Analysis from the Energy and Climate Intelligence Unit reveals that food prices rarely return to previous levels after major disruptions, with shelf prices dropping just seven per cent of the original increase even two years after a crisis ends.
The Iran-US conflict has pushed up costs for oil, gas and fertiliser used to grow, transport and process food, while El Nino weather patterns are affecting crops including cocoa, rice, sugar and food oils.
Chris Jaccarini, food and farming analyst at the ECIU, said: “Shoppers feeling that prices are on a never-ending escalator upwards is borne out by the data.”

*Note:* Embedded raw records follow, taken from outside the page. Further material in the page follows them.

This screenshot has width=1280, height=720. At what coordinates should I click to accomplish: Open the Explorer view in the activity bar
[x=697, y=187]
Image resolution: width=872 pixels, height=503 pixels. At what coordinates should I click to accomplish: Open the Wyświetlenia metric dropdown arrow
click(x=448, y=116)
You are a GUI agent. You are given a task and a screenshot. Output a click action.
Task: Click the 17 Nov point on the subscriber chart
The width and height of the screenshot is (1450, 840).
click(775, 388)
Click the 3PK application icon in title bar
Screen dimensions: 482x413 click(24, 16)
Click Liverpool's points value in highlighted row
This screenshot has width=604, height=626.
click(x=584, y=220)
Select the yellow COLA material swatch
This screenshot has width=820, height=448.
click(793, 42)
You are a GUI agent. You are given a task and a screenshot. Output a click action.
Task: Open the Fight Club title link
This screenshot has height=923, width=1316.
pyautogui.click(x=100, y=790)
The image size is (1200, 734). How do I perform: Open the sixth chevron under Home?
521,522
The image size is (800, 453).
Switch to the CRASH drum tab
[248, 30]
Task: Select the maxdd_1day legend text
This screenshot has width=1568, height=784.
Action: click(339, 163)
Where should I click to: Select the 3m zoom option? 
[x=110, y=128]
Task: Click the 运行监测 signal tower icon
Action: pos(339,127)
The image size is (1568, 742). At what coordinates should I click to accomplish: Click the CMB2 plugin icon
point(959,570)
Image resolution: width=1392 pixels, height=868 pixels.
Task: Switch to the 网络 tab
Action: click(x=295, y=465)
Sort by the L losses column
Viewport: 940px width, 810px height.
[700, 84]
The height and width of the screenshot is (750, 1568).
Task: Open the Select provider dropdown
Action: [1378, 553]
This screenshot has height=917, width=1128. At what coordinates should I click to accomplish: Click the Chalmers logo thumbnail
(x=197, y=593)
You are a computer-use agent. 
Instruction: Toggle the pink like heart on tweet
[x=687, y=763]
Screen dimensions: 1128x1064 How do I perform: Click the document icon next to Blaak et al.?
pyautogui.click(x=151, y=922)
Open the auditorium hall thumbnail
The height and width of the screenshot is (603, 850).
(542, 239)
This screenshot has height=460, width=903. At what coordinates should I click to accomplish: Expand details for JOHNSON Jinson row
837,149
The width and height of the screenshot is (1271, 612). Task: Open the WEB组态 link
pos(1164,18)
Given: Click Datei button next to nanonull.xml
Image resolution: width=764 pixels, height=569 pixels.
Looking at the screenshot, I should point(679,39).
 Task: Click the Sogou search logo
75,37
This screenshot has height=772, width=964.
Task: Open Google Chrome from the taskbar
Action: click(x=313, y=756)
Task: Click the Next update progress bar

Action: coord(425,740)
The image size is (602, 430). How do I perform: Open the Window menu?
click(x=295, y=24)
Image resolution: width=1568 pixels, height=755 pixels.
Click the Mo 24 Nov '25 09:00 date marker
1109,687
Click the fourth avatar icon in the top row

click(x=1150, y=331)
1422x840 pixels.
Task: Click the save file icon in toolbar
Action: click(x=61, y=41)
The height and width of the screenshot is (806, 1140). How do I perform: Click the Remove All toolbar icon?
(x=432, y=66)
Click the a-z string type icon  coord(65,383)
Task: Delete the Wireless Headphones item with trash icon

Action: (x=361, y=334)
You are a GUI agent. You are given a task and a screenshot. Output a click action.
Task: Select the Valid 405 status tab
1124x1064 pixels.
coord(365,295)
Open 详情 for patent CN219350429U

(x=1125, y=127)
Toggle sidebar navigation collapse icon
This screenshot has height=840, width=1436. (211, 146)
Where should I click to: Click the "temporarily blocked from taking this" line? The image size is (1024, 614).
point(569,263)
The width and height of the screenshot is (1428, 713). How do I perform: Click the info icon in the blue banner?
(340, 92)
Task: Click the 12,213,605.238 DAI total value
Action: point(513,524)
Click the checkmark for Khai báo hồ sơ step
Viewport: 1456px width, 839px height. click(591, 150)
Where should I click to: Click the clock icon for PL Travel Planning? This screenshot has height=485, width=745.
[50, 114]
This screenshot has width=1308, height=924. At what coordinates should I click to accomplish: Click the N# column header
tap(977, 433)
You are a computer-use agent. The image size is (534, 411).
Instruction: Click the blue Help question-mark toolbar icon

UK food prices have already risen more than 40 per cent since mid-2021, with the poorest families with children now needing around 70 per cent of their disposable income after housing costs to afford a healthy diet.
The glass sector is bearing a particularly heavy burden under the current EPR structure.
Despite accounting for just 5 per cent of the packaging market, glass producers are liable for 27 per cent of the scheme’s total fees because charges are calculated by weight.
Ministers have pointed to a planned reduction in glass packaging levies when the system is revised in June, but government figures show this cut will average only 1 per cent.
Spanish company Vidrala, owner of bottle maker Encirc, is reportedly considering withdrawing £500 million of planned investment in the UK, according to The Times.
Encirc employs 2,000 workers across Northern Ireland, Cheshire and Bristol, producing roughly a third of all glass bottles manufactured in Britain.
Nick Kirk, federation director at British Glass, said: “Without the right policy and economic environment, there is a real risk that these investments will be directed to other countries.
The Government defended the scheme, saying: “EPR moves the cost of dealing with waste away from taxpayers and generates more than £1billion annually.
It’s part of a major investment in the UK economy, helping create 25,000 jobs, and we will continue to work with industry as the changes are implemented.”